* _Task to complete_: All lines from the one containing "The height and width of the screenshot is (685, 1365)." through the final line of the listing below are to be retyped exactly; nothing else goes in the result.
Task inputs START
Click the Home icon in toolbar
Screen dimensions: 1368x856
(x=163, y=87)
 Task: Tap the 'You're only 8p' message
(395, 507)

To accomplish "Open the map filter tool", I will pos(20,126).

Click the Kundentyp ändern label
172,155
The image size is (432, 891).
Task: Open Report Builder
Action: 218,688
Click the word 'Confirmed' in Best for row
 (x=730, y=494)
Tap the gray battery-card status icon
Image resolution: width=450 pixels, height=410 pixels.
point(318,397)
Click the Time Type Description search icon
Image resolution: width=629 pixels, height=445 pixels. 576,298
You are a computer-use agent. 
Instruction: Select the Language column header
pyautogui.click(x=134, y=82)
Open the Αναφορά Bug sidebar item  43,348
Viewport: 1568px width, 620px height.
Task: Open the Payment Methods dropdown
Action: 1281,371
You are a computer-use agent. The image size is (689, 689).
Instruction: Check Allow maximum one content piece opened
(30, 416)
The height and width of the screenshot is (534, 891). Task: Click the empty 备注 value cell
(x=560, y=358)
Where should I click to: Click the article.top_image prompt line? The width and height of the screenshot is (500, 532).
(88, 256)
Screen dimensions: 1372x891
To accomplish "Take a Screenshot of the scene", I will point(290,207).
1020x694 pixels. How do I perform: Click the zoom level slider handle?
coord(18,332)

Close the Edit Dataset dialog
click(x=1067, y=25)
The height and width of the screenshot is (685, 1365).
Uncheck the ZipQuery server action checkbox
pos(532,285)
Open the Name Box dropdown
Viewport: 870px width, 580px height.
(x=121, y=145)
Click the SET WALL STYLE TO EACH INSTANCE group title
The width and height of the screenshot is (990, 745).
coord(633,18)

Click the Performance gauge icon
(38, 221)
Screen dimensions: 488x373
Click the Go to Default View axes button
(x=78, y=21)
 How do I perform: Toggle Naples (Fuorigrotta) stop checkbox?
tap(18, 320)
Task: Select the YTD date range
Task inputs END
* _Response to this exercise_:
The height and width of the screenshot is (685, 1365).
Uncheck the ZipQuery server action checkbox
pos(532,285)
Open the Name Box dropdown
Viewport: 870px width, 580px height.
(x=121, y=145)
Click the SET WALL STYLE TO EACH INSTANCE group title
The width and height of the screenshot is (990, 745).
coord(633,18)

Click the Performance gauge icon
(38, 221)
Screen dimensions: 488x373
Click the Go to Default View axes button
(x=78, y=21)
 How do I perform: Toggle Naples (Fuorigrotta) stop checkbox?
tap(18, 320)
Task: Select the YTD date range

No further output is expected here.